Is Machine Learning Unsafe and Irresponsible in Social Sciences? Paradoxes and Reconsidering from Recidivism Prediction Tasks
results: 论文的研究结果表明,这种新的方法可以更好地捕捉社会系统的复杂性和不确定性,提高预测的准确性和可靠性。Abstract
The paper addresses some fundamental and hotly debated issues for high-stakes event predictions underpinning the computational approach to social sciences. We question several prevalent views against machine learning and outline a new paradigm that highlights the promises and promotes the infusion of computational methods and conventional social science approaches.
摘要
Here's a word-for-word translation of the text into Simplified Chinese:文章讨论了社会科学 Computational Approach 高度风险预测的一些基本和热点问题。我们对数据学习的一些常见看法提出了质疑,并提出了一新的思路,强调计算方法和传统社会科学方法的融合。

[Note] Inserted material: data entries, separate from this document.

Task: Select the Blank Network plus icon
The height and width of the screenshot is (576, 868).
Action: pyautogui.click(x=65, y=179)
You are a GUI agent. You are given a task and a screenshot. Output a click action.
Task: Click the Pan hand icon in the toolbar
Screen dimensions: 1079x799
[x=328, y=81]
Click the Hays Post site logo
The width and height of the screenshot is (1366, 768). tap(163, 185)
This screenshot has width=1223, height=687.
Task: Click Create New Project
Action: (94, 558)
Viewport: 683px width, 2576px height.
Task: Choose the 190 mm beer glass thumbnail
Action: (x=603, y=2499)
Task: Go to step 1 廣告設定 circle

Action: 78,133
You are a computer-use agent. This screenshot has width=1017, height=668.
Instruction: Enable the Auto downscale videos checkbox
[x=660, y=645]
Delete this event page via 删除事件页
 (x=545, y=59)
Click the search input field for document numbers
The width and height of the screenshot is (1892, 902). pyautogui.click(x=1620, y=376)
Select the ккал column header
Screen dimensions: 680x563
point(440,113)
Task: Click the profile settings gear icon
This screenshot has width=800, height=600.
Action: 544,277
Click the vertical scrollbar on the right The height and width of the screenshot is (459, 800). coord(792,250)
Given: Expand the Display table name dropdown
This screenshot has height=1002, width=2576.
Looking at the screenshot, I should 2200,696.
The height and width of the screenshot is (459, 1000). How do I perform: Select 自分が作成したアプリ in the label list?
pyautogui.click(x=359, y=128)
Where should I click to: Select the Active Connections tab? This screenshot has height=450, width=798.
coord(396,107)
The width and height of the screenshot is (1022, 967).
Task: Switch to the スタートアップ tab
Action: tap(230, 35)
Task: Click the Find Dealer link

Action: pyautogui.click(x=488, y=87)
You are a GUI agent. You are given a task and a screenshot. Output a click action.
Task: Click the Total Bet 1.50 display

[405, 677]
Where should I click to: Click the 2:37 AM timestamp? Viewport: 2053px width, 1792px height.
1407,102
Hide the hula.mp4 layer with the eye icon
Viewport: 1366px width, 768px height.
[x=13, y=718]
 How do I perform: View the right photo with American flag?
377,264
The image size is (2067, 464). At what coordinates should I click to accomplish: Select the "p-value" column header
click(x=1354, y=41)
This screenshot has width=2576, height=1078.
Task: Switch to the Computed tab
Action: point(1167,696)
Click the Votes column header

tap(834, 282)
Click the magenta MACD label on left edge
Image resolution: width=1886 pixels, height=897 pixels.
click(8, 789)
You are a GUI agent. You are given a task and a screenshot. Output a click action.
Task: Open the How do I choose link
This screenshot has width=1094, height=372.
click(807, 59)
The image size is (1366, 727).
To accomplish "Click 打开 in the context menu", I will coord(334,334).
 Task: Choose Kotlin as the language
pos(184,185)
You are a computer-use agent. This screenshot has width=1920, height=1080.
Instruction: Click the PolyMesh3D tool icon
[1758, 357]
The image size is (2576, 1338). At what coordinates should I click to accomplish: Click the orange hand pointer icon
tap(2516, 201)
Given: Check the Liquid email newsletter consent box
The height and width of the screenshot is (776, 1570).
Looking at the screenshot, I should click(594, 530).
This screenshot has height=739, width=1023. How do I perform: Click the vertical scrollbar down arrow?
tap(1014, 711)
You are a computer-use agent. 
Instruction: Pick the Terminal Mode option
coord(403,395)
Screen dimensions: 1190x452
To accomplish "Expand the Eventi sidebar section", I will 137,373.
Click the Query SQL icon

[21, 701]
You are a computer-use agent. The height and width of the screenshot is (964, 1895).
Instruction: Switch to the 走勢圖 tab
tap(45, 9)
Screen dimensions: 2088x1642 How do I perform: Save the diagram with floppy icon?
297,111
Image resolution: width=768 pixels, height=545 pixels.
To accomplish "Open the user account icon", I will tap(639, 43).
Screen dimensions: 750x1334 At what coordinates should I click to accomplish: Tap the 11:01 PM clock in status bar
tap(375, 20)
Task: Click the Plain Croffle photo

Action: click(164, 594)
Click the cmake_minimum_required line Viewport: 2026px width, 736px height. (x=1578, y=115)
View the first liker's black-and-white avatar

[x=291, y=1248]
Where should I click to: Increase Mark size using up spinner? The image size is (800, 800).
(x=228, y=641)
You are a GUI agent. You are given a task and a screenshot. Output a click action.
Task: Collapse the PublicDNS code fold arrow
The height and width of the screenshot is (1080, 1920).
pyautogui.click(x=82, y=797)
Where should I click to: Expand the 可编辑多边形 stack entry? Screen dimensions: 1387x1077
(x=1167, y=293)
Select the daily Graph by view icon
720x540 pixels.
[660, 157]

MuST: Multimodal Spatiotemporal Graph-Transformer for Hospital Readmission Prediction
results: 我们的实验结果表明,包含多modal特征在内的 MuST 模型在 MIMIC-IV 数据集上的性能明显高于单modal方法。此外,我们提出的管道还超过了目前最佳的方法在医院复 admit 预测方面的表现。Abstract
Hospital readmission prediction is considered an essential approach to decreasing readmission rates, which is a key factor in assessing the quality and efficacy of a healthcare system. Previous studies have extensively utilized three primary modalities, namely electronic health records (EHR), medical images, and clinical notes, to predict hospital readmissions. However, the majority of these studies did not integrate information from all three modalities or utilize the spatiotemporal relationships present in the dataset. This study introduces a novel model called the Multimodal Spatiotemporal Graph-Transformer (MuST) for predicting hospital readmissions. By employing Graph Convolution Networks and temporal transformers, we can effectively capture spatial and temporal dependencies in EHR and chest radiographs. We then propose a fusion transformer to combine the spatiotemporal features from the two modalities mentioned above with the features from clinical notes extracted by a pre-trained, domain-specific transformer. We assess the effectiveness of our methods using the latest publicly available dataset, MIMIC-IV. The experimental results indicate that the inclusion of multimodal features in MuST improves its performance in comparison to unimodal methods. Furthermore, our proposed pipeline outperforms the current leading methods in the prediction of hospital readmissions.
摘要
This study introduces a novel model called the Multimodal Spatiotemporal Graph-Transformer (MuST) to predict hospital readmissions. By utilizing Graph Convolution Networks and temporal transformers, we can effectively capture spatial and temporal dependencies in EHR and chest radiographs. Additionally, we propose a fusion transformer to combine the spatiotemporal features from the two modalities with features from clinical notes extracted by a pre-trained, domain-specific transformer.We evaluate the effectiveness of our method using the latest publicly available dataset, MIMIC-IV. The experimental results show that the inclusion of multimodal features in MuST improves its performance compared to unimodal methods. Furthermore, our proposed pipeline outperforms the current leading methods in predicting hospital readmissions.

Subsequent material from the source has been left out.